_Activity_: Transcribe all of the records word for word, but omit the pictures.

_Input data_:
----------------------------------------

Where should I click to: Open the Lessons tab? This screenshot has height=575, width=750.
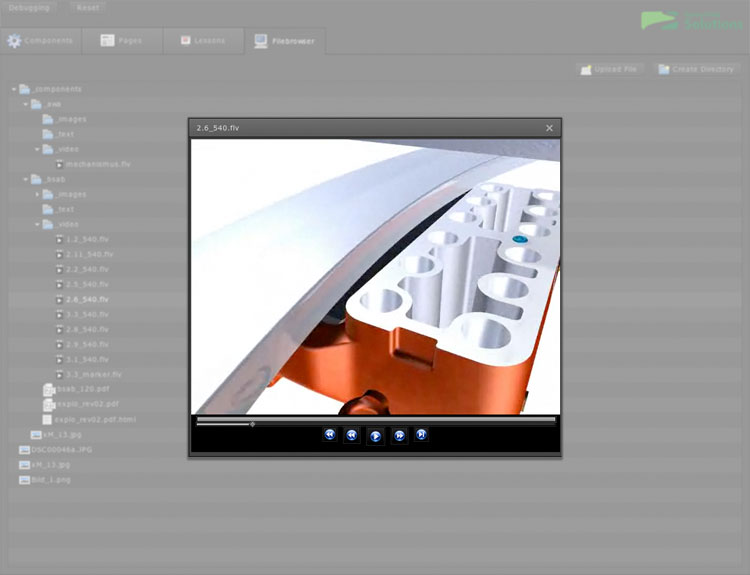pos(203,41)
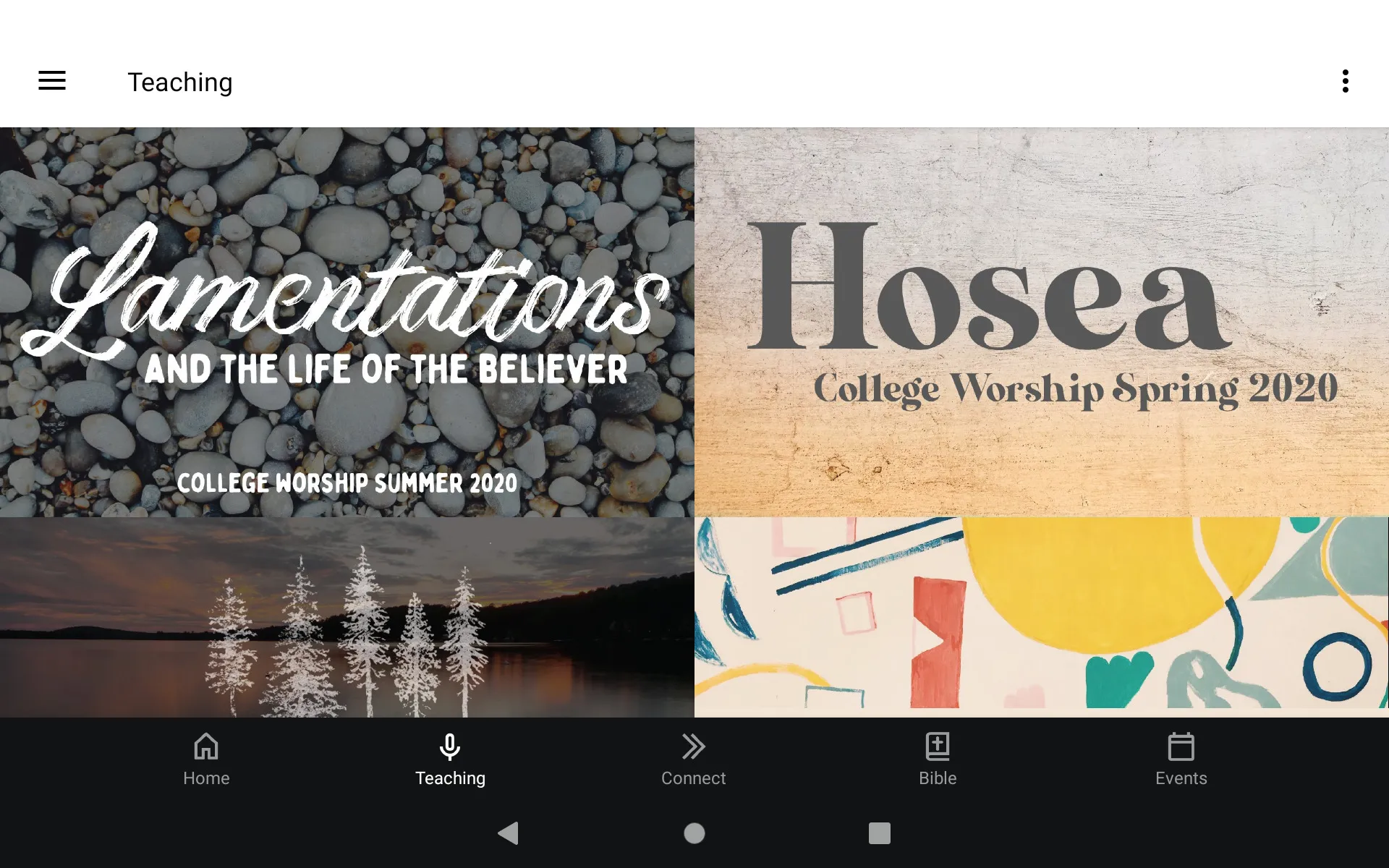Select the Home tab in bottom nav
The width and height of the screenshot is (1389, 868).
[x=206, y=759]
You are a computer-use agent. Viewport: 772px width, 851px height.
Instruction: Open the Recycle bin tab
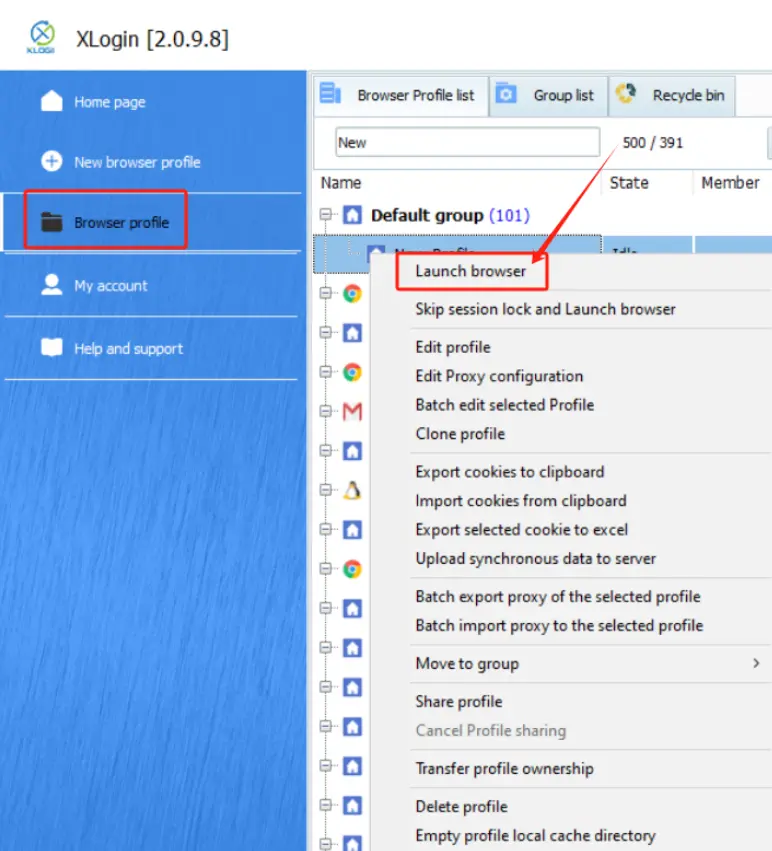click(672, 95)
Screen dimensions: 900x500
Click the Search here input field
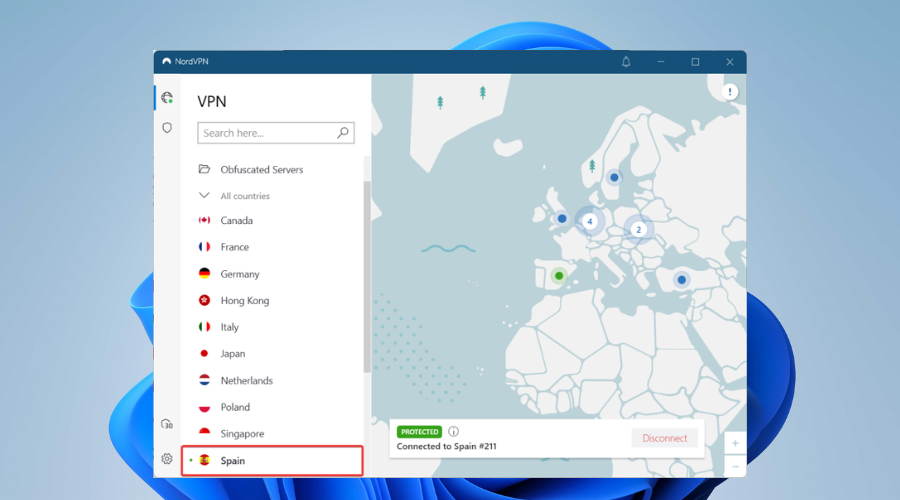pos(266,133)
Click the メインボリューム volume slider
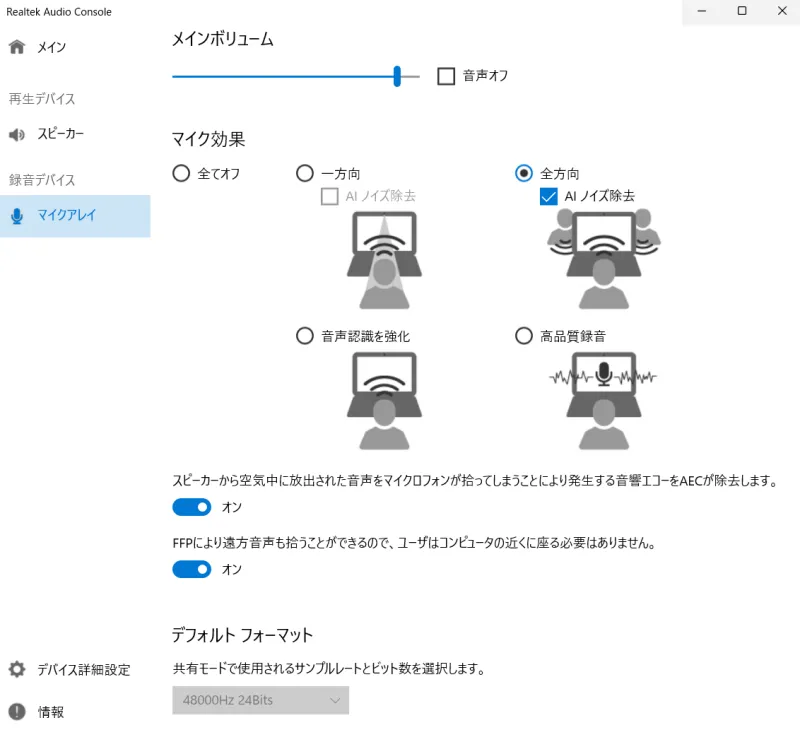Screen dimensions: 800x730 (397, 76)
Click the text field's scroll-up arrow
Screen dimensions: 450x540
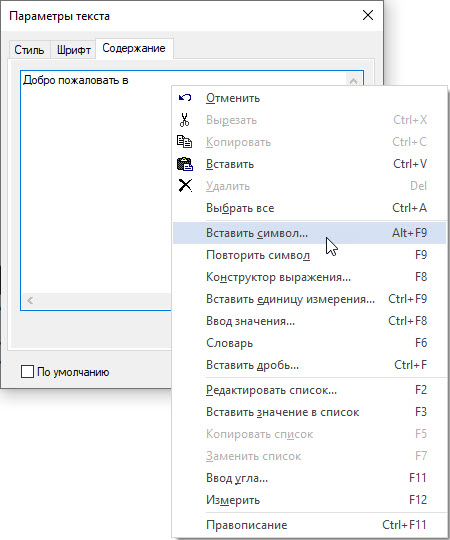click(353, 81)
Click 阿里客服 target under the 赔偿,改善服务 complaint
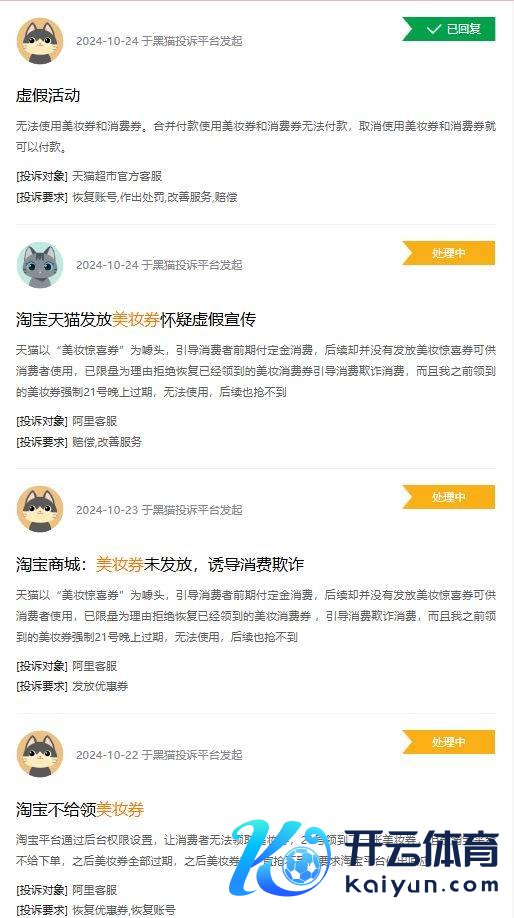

----------------------------------------

_Your response_:
Where should I click to: Open the Lessons tab? This screenshot has height=575, width=750.
pos(203,41)
Select the Home tab in bottom nav
The width and height of the screenshot is (1389, 868).
[x=206, y=759]
You are a computer-use agent. Viewport: 772px width, 851px height.
Instruction: Open the Recycle bin tab
click(672, 95)
Screen dimensions: 900x500
Click the Search here input field
pos(266,133)
Click the メインボリューム volume slider
Screen dimensions: 800x730 (397, 76)
Click the text field's scroll-up arrow
Screen dimensions: 450x540
click(353, 81)
Click 阿里客服 target under the 赔偿,改善服务 complaint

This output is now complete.